Your assignment → For this exercise, reproduce the records exactly as they stand and do not carry any images over.

Dataset excerpts →
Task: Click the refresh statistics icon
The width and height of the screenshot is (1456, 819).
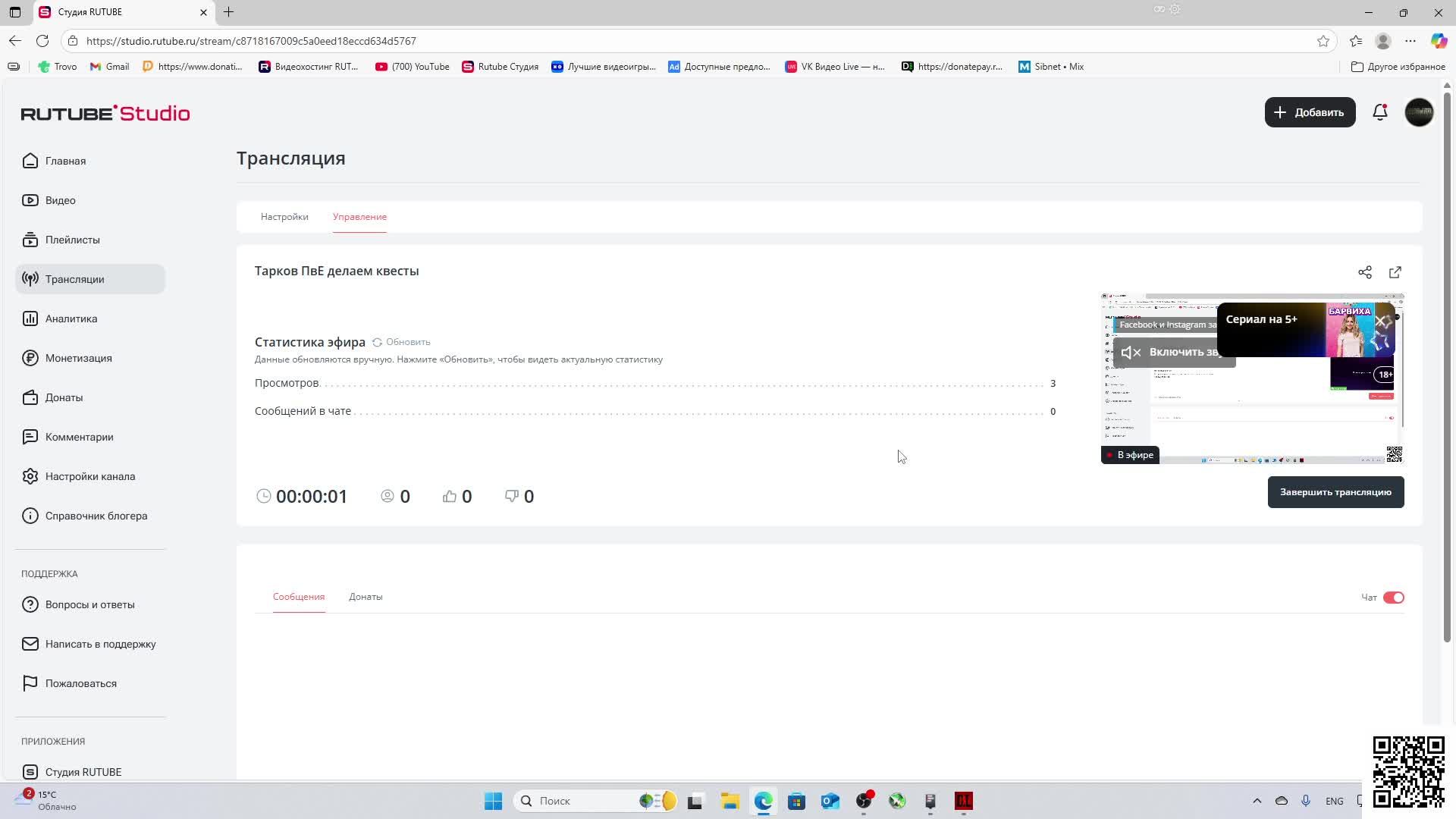Action: (377, 342)
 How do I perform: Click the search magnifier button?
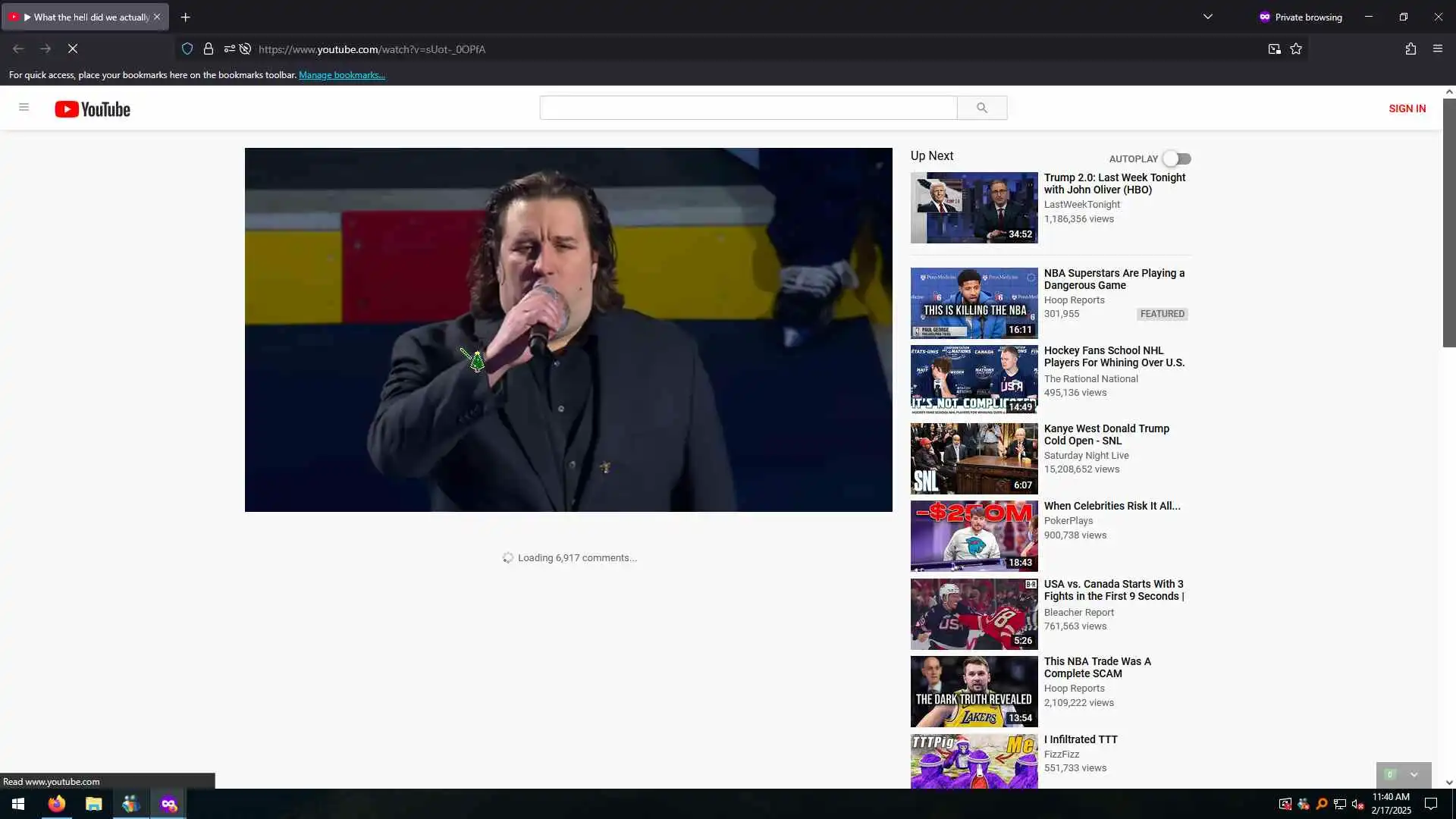pos(981,108)
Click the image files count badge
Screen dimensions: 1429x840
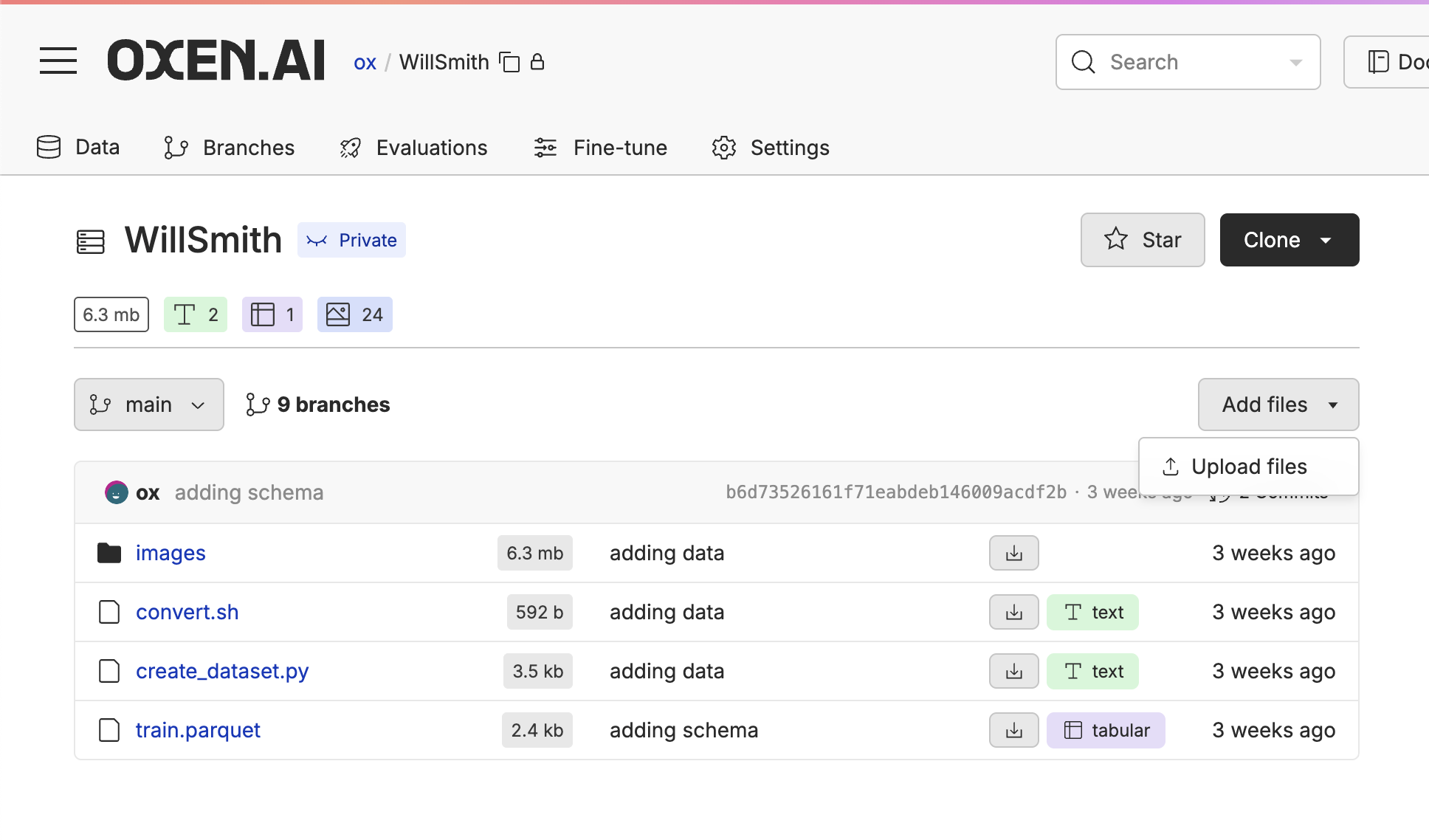[354, 314]
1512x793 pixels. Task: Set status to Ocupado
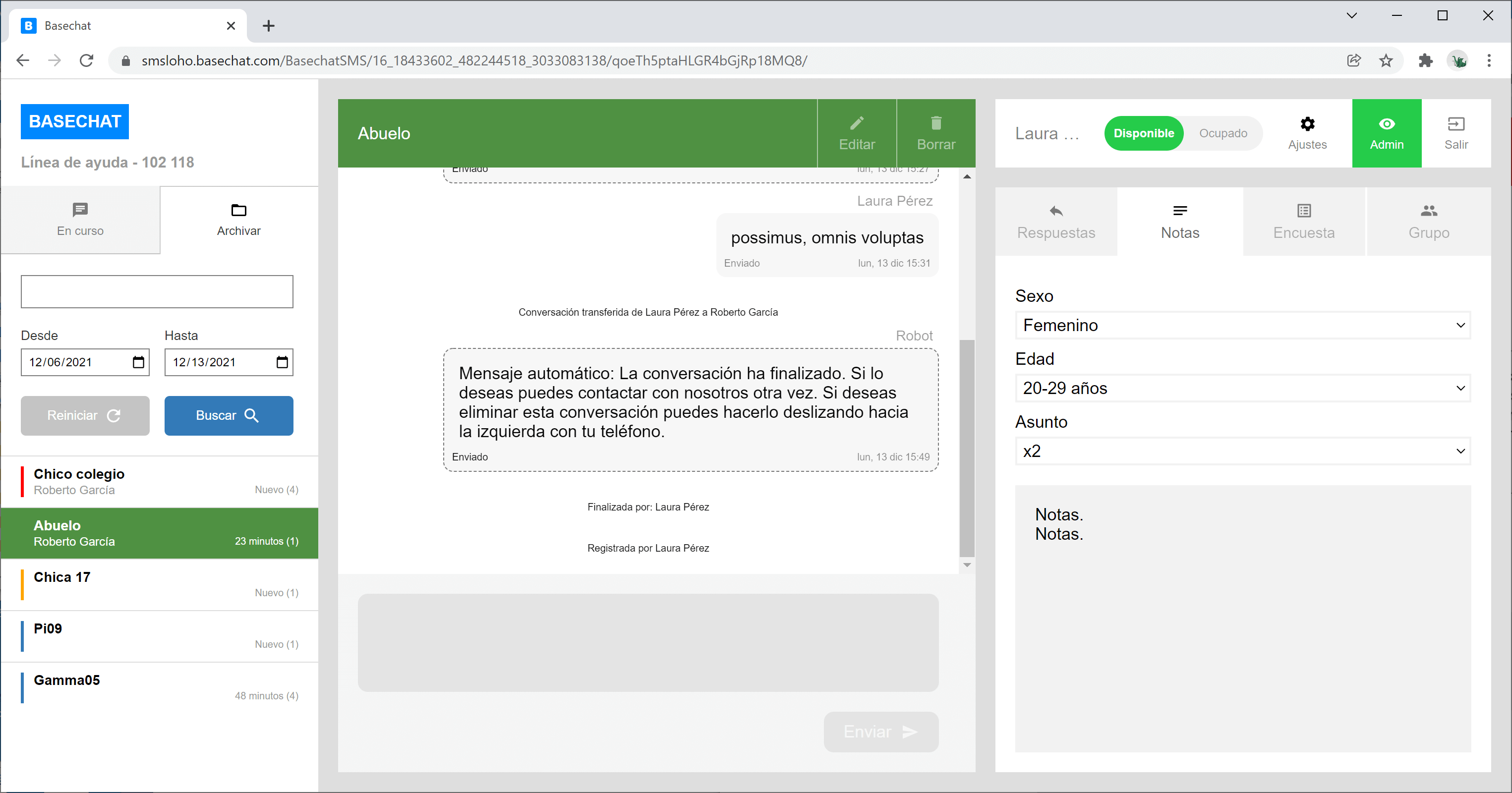click(x=1222, y=133)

Completed exercise →
Task: Click the refresh statistics icon
The width and height of the screenshot is (1456, 819).
Action: (377, 342)
 How do I perform: Click the search magnifier button?
pos(981,108)
Click the image files count badge
Screen dimensions: 1429x840
[354, 314]
1512x793 pixels. Task: Set status to Ocupado
click(x=1222, y=133)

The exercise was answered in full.